The big issues facing asset managers in 2018 and beyond
The asset management industry has faced a number of challenges in the decade since the financial crisis, and there is plenty still to come which will give industry leaders pause for thought. But it’s not all doom and gloom, there are also some bright spots in the outlook for the sector.
February’s bout of equity market volatility served as a reminder to professional investors that they must stay on their toes. Market participants had shrugged off a number of macro events which might have been expected to move asset prices, with the VIX index staying at historic lows in the face of a nuclear threat, Donald Trump’s election, and even Brexit. But in the end it was fears about inflation and monetary policy tightening which finally caused a market wobble, triggered by the release of earnings numbers from the US.
There is little doubt now that the direction of interest rates globally is upwards, but an inflation shock could cause central banks to raise rates faster than expected, which could upset the market again. In an upbeat Spring Statement, the Chancellor forecast inflation in the UK to fall to 2% by the end of the year. But is it possible that that today’s benign global inflation outlook has been misjudged? Investors will need to watch closely to see what effect Trump’s tax cut plans have on economic growth, while keeping an eye on the rising oil price.
Costs and charges are at the top of the global regulatory agenda, with MiFID II making asset managers once again rethink their commission practices, especially the way they handle third party research. The wide-ranging MiFID II legislation brings higher costs and operational complexity to firms. It will see commercial relationships, remuneration practices and management charges come under scrutiny, KPMG has warned. This could lead to significant changes to cross-border fund distribution, which already has a question mark over it because of Brexit.
Losing the ability to ‘passport’ funds so they can be sold across European borders remains one of the main fears asset management firms have about the outcome of Brexit. There are also concerns about whether it will become harder for firms to delegate portfolio management to EU member states.
There are still plenty of other unknowns: whether offices will need to be relocated, whether it will be harder to attract and retain staff, and how much it will all cost. Recent research from management consultancy Oliver Wyman and law firm Clifford Chance found that UK financial services will take “by far the biggest hit” from Brexit, given London’s role as Europe’s financial centre. It estimated that financial services as a whole will incur about a third of the extra ‘red tape’ costs of leaving the EU.

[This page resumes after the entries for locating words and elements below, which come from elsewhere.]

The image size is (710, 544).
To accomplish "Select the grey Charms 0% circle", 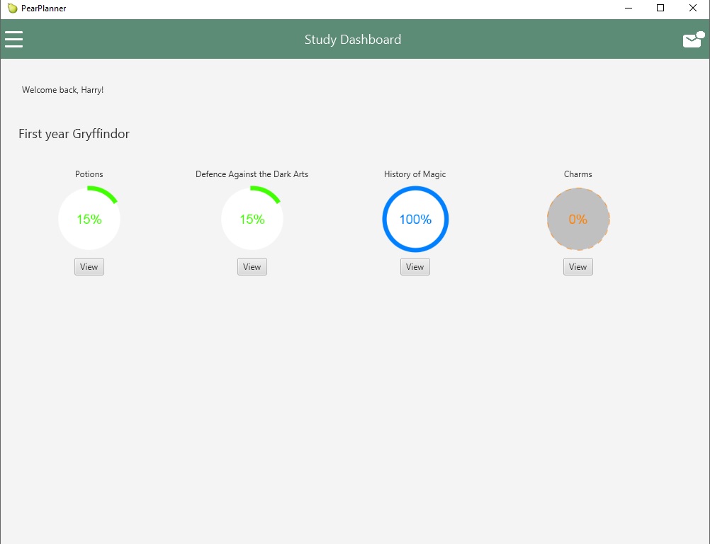I will (578, 219).
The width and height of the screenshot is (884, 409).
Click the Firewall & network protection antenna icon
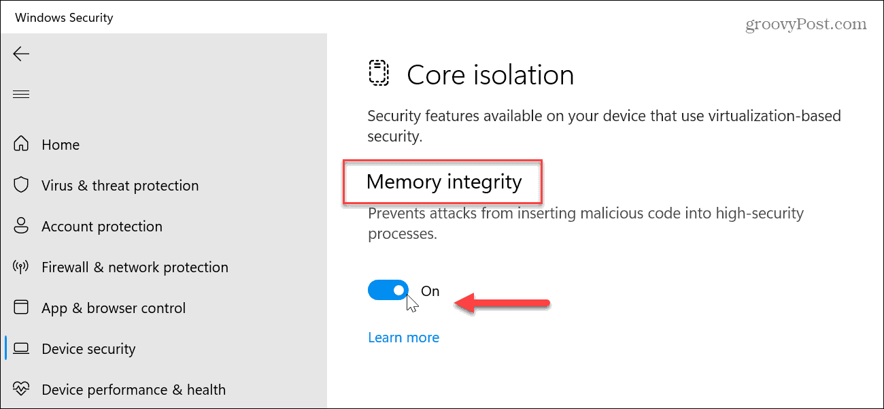(22, 267)
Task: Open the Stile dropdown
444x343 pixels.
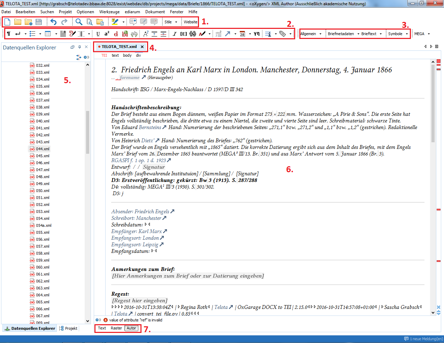Action: tap(170, 22)
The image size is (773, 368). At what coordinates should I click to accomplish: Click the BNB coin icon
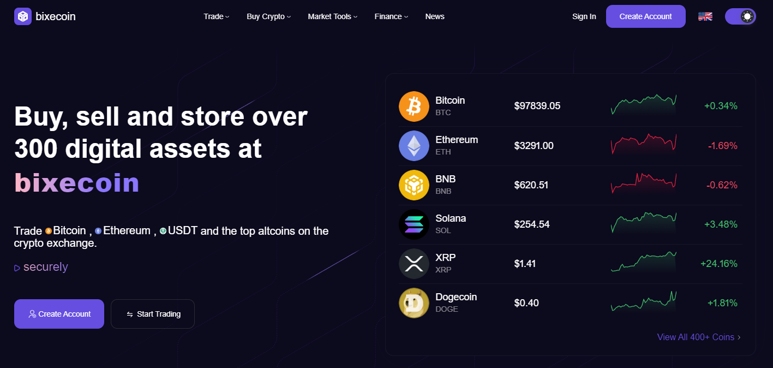pos(414,185)
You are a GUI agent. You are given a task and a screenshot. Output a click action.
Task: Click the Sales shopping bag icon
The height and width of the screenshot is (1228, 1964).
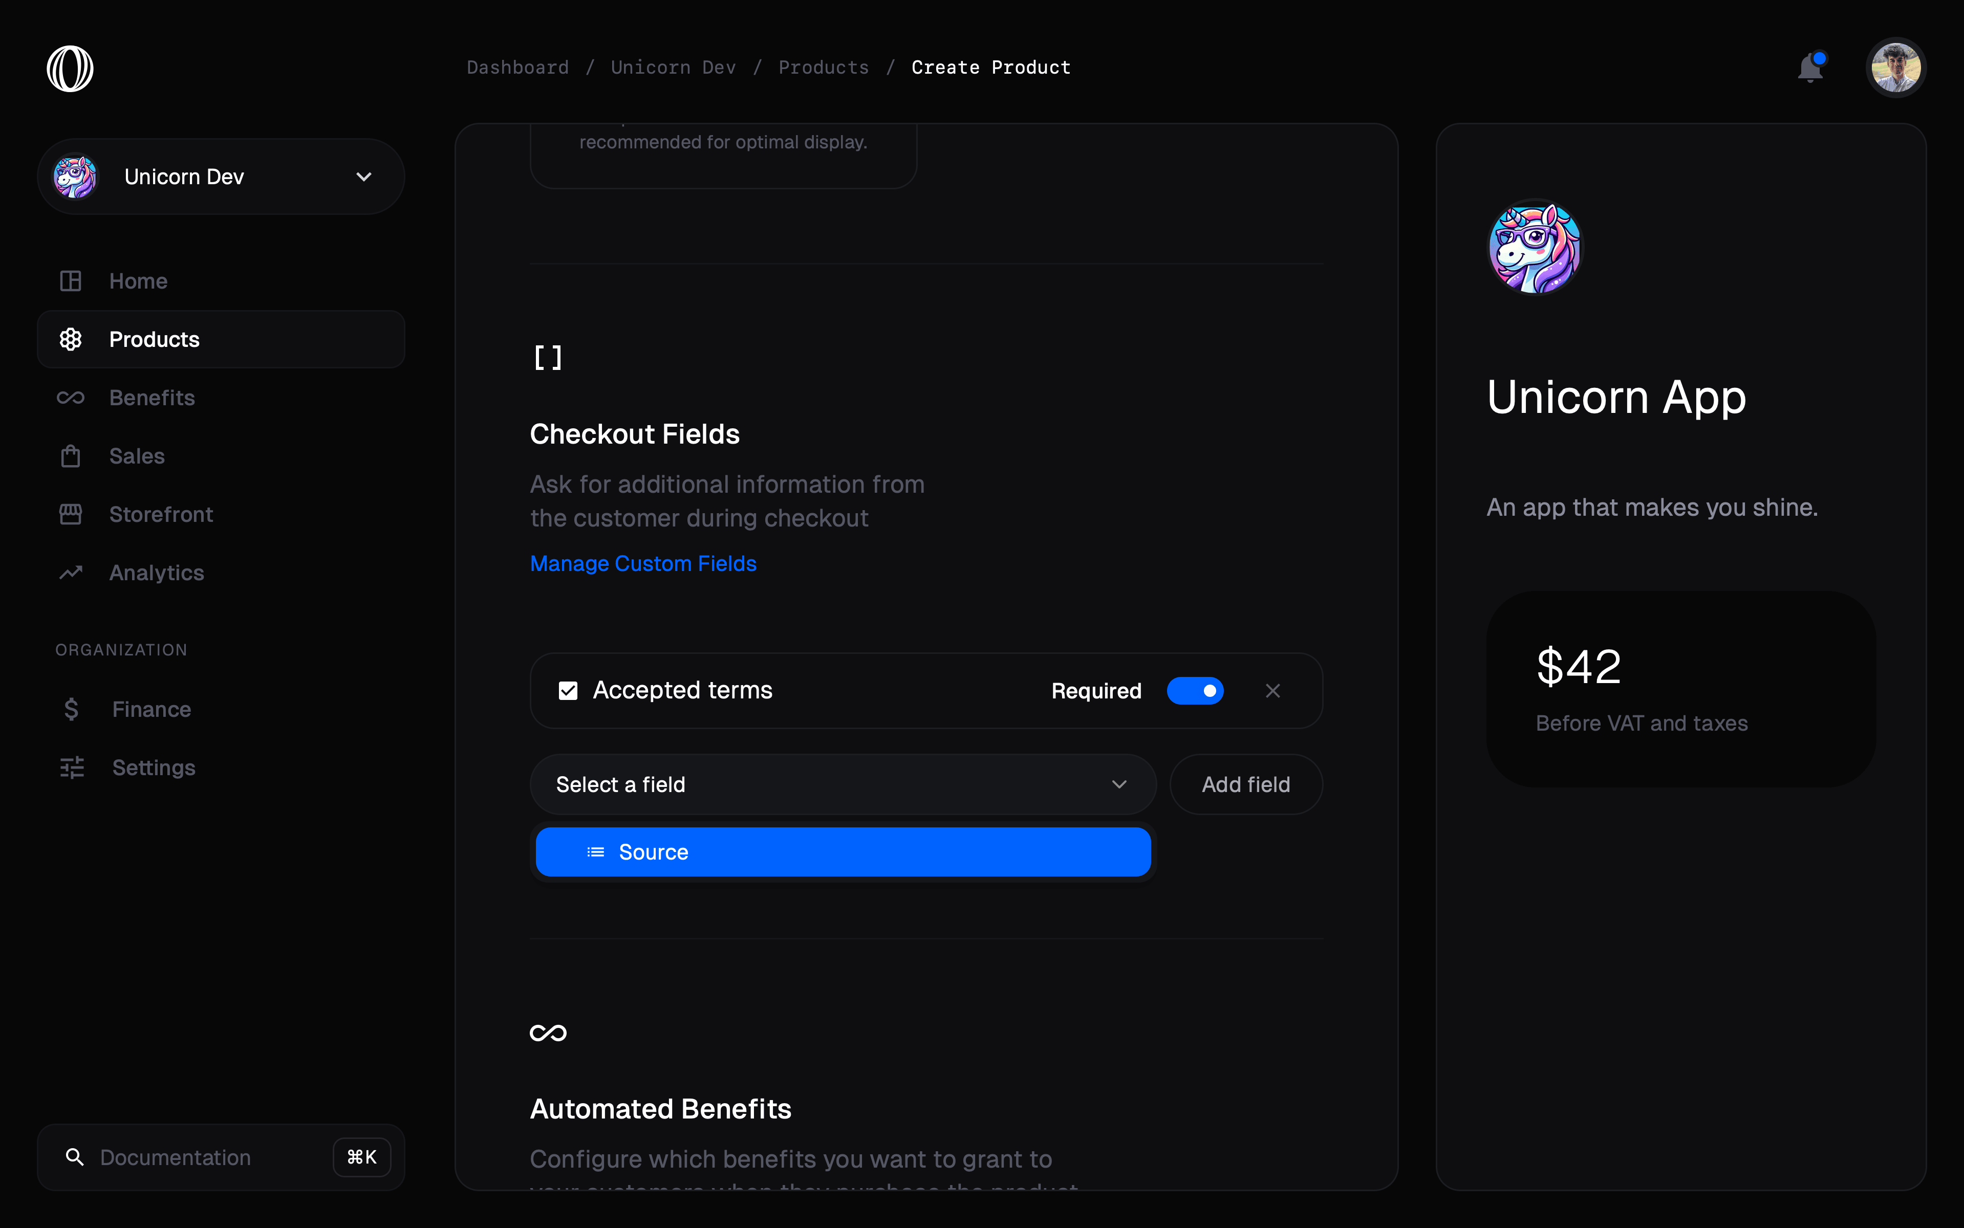(71, 456)
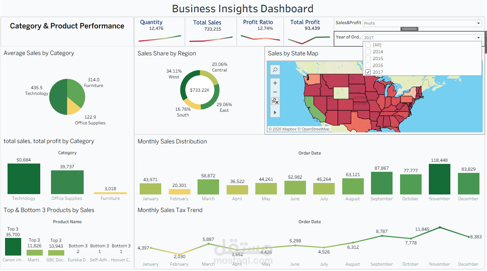This screenshot has height=271, width=487.
Task: Zoom in on the state map
Action: (275, 83)
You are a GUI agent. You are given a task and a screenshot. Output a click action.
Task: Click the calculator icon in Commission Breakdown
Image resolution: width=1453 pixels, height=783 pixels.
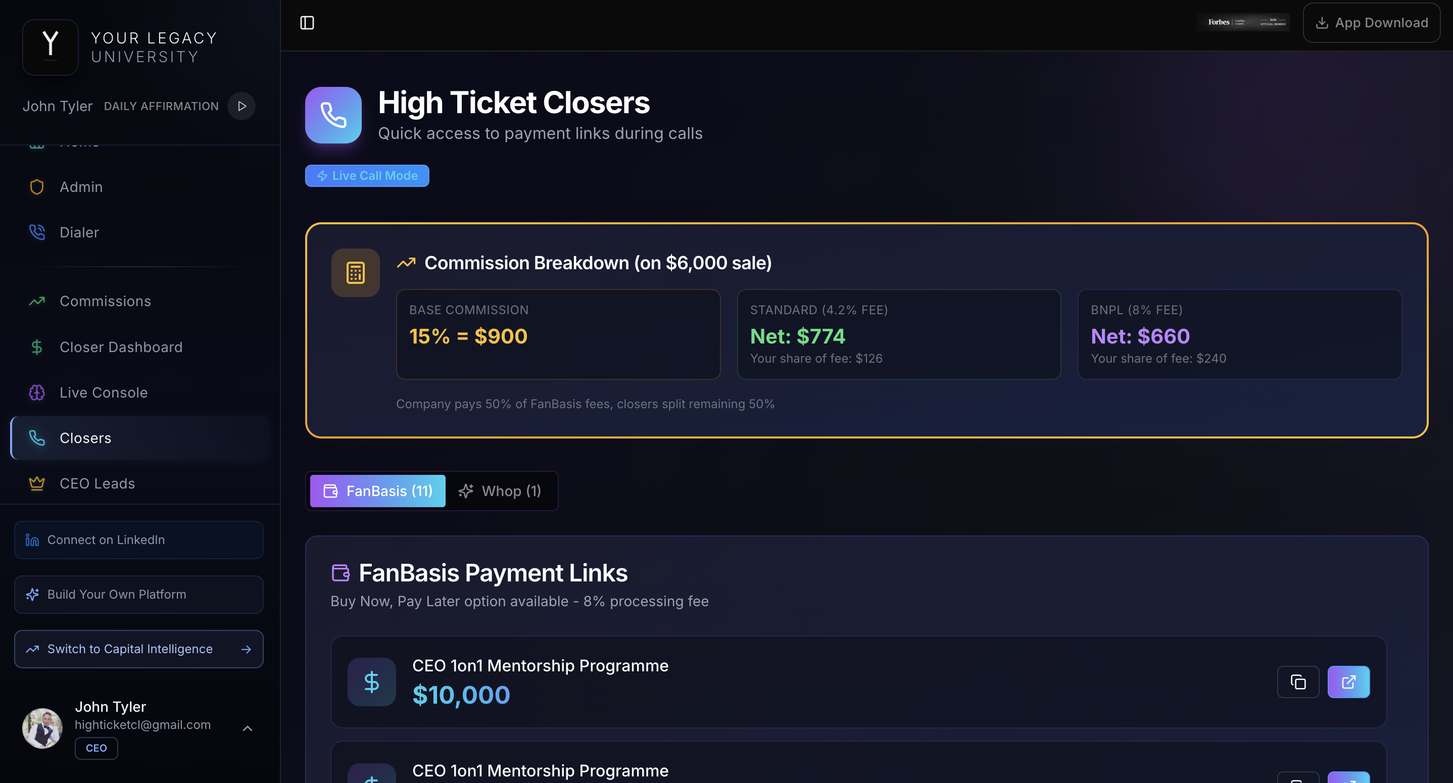(x=355, y=273)
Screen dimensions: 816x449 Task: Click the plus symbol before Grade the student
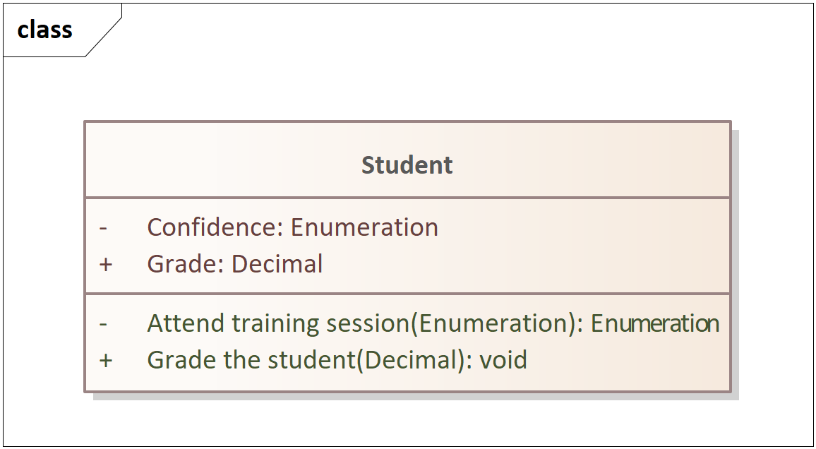coord(106,360)
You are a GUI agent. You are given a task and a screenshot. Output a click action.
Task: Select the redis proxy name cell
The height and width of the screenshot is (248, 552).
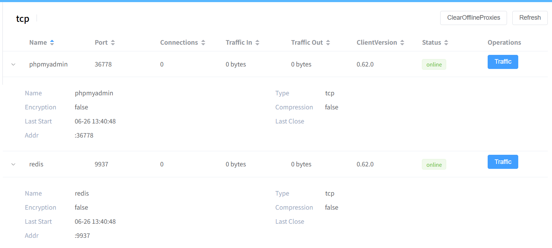36,164
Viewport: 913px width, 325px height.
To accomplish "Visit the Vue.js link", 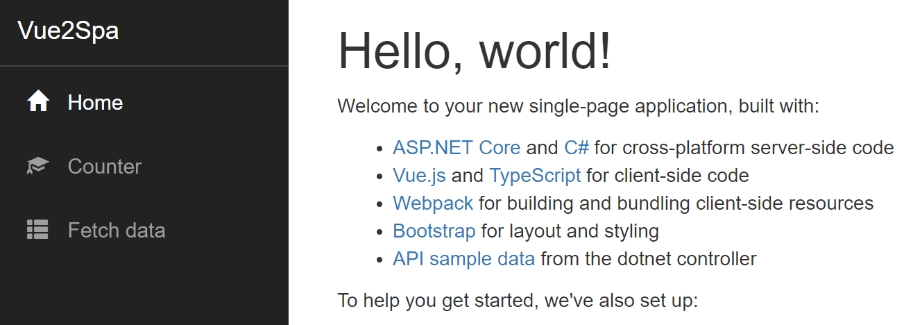I will click(419, 176).
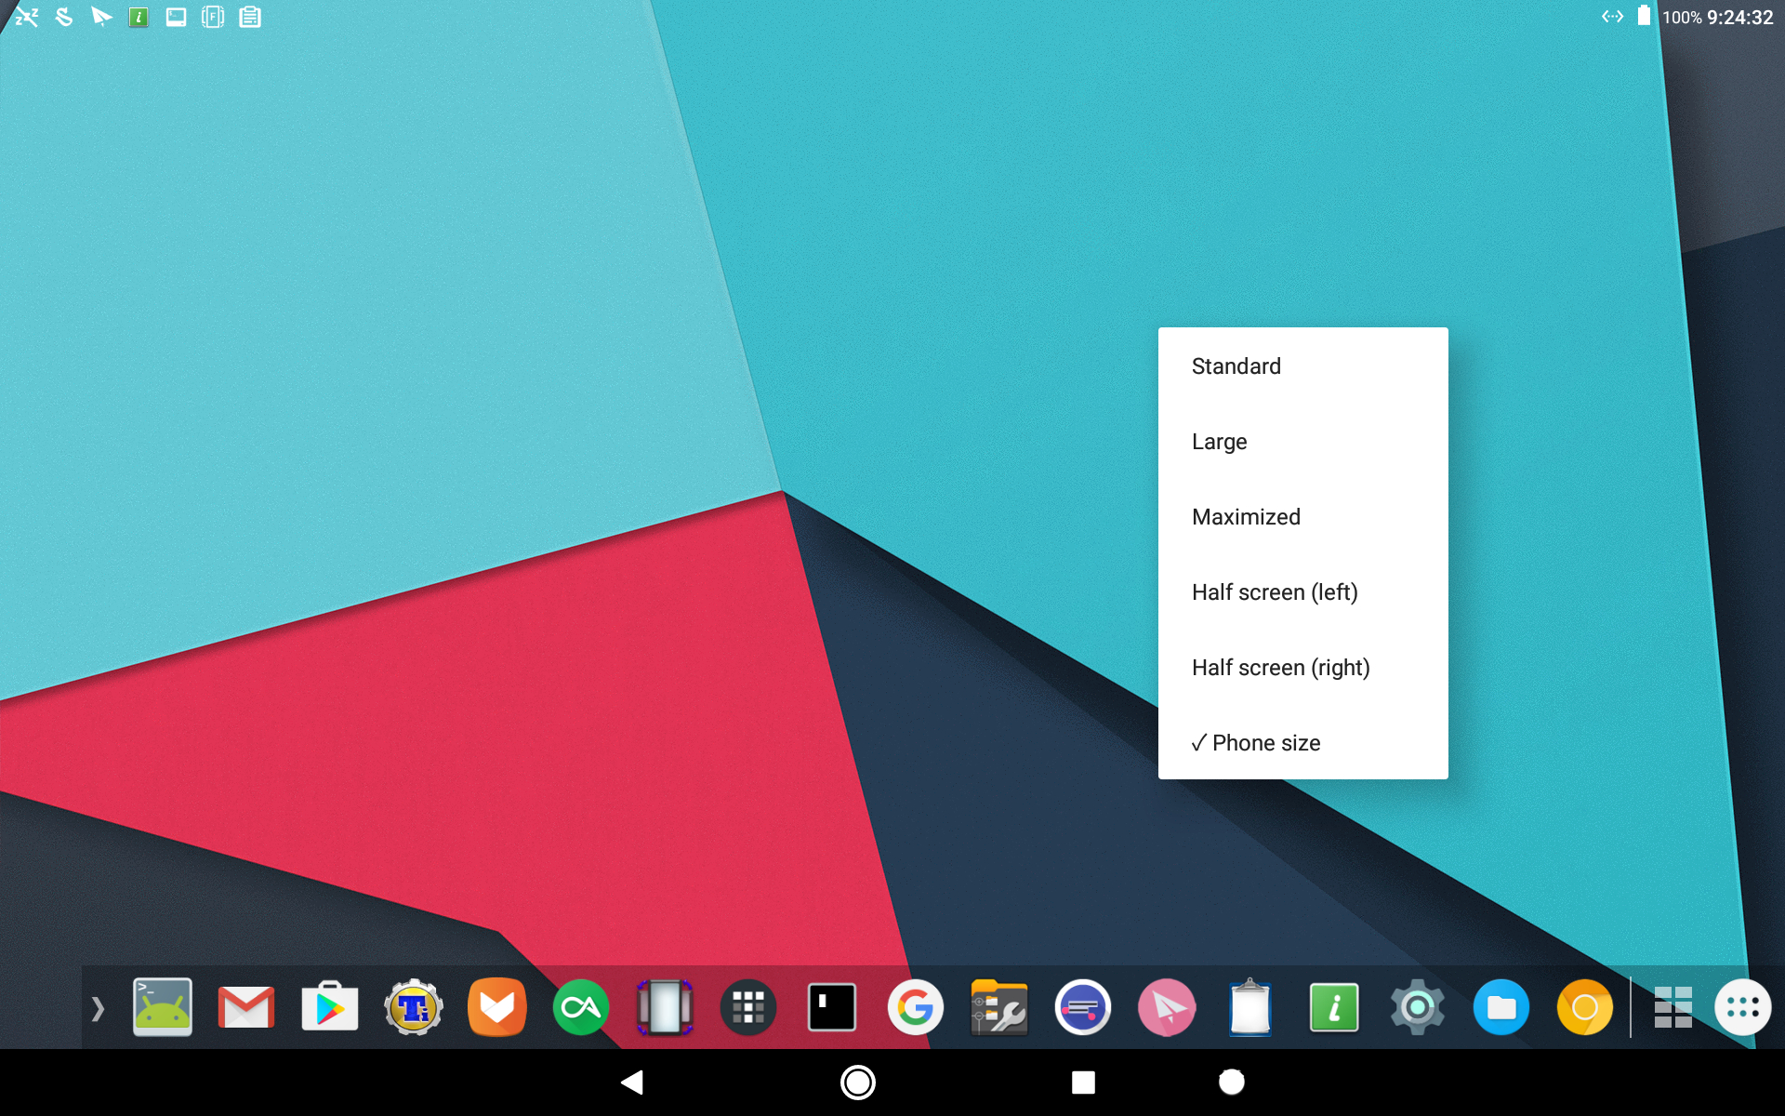Open the Gmail app in the taskbar
1785x1116 pixels.
point(245,1007)
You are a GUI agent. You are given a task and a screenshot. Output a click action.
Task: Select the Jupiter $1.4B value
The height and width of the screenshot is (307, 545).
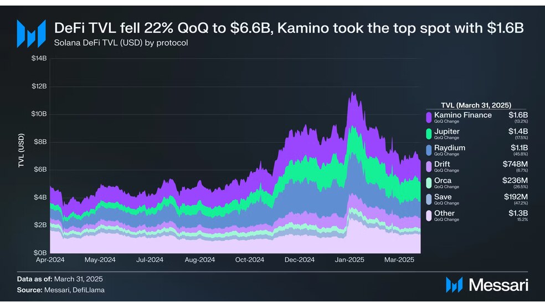518,131
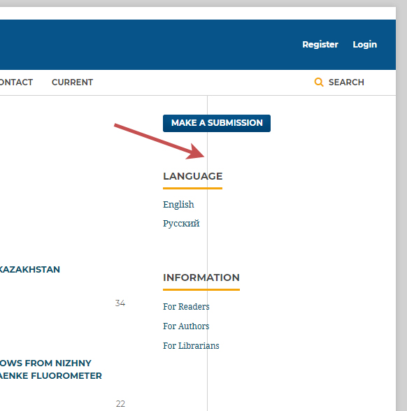Open the Login link in header
The image size is (407, 411).
365,45
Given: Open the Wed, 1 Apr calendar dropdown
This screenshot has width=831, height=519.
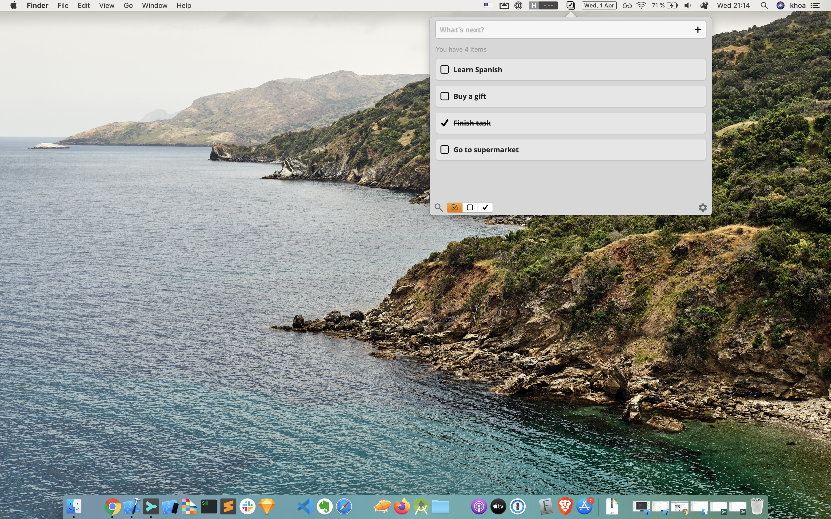Looking at the screenshot, I should point(599,5).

But there are two sides to the coin when it comes to Brexit. In a more optimistic commentary issued in March, the EY Item Club said the likelihood of a transition period for Brexit, combined with a stronger economy, should offer support to the industry this year.
Even before asset managers had to shoulder the additional burden of research costs under MiFID II, they were already seeing margins squeezed. PwC notes that the push towards greater transparency kicked off by the Retail Distribution Review, and a shift to outcome-based investment solutions, has pushed down fees. Some active managers have struggled to deliver the outperformance needed to justify their higher fees, and passive providers have grabbed market shares while racing each other to the bottom on price.
The FCA’s push for asset managers to demonstrate ‘value for money’, as revealed in its Asset Management Market Study last summer, is designed to improve competition in the market for consumers, but will also add to the pressure on firms.
In spite of these headwinds, this year is expected to be a good one for asset gathering. The UK’s financial services industry as a whole will attract £1.5trn in assets under management by 2021, says the latest EY Item Club outlook, even with a potentially challenging 2018 in store. It notes AUM growth over the last two years has been helped by the post-referendum drop in sterling, but sterling’s recovery against the dollar will constrain growth this year.
Gill Lofts, UK head of wealth and asset management at EY, said last year was intensely challenging for asset managers, with the rise of ETFs, MiFID II, Brexit and robo-advice all causing consternation.
“While all of these issues are important, the UK asset management industry also stands at the cusp of some major global structural changes as, for the first time, economic power is shifting in favour of developing nations,” she said. “Those that can be fleet-of-foot in responding to this critical change stand to gain a serious edge on their competitors, so 2018 could be a year of reckoning in more ways than one.”